• [THE TASK]: Can you rewrite every line of the listing from the line containing "Where should I" through the end of the listing, requests included, with each answer coordinate offset by 11? Leave the pictures out.

• [SOURCE DATA]:
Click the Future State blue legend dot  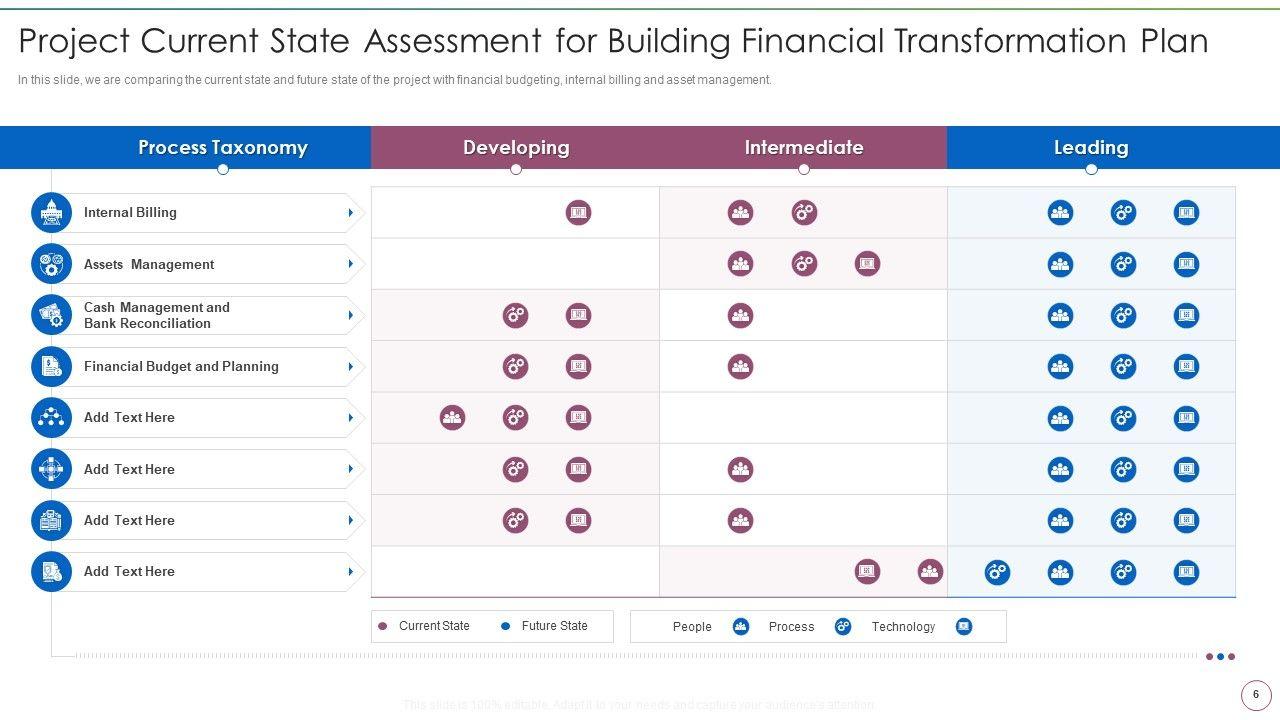(x=506, y=627)
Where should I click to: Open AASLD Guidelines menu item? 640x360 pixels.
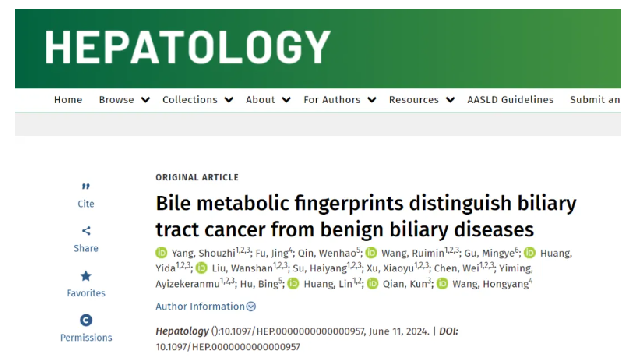click(x=510, y=100)
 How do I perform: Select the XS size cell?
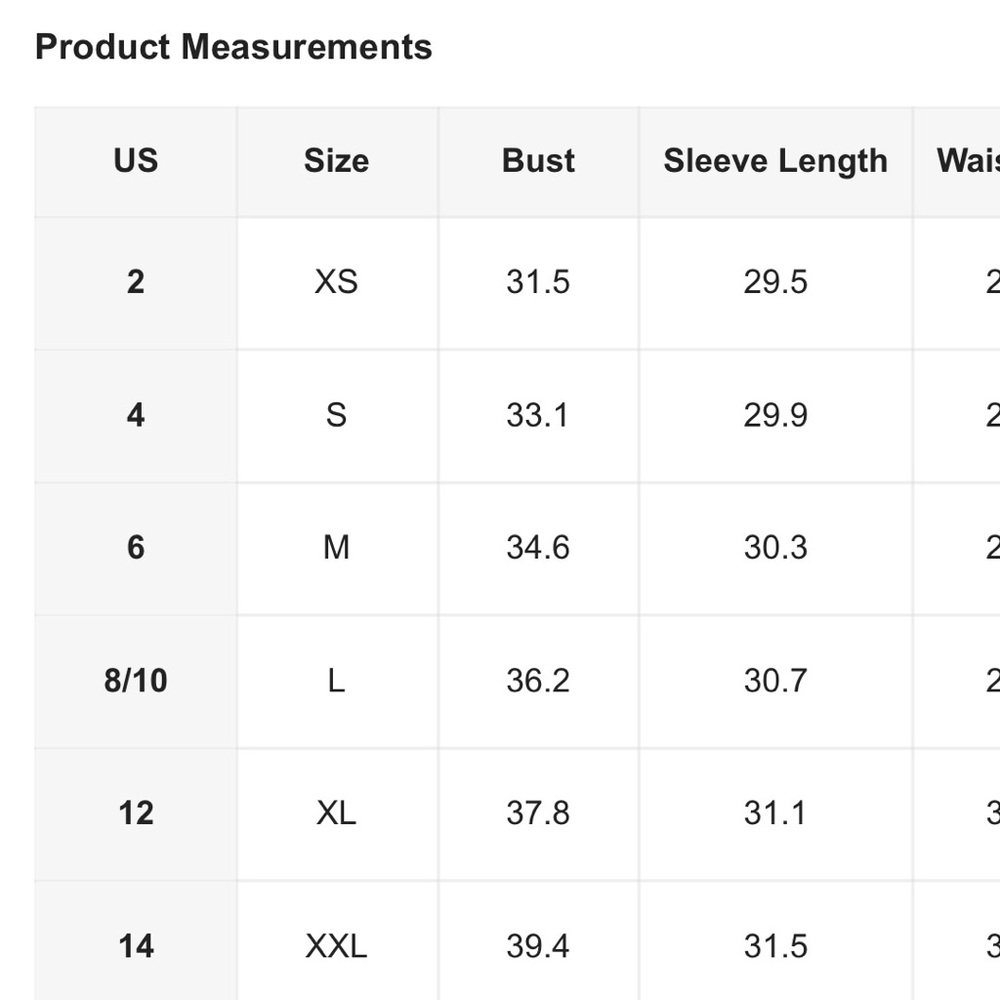pyautogui.click(x=336, y=282)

• [REPLY TO THE EXERCISE]:
Where should I click to: Open AASLD Guidelines menu item? 640x360 pixels.
click(x=521, y=111)
 How do I perform: Select the XS size cell?
pyautogui.click(x=347, y=293)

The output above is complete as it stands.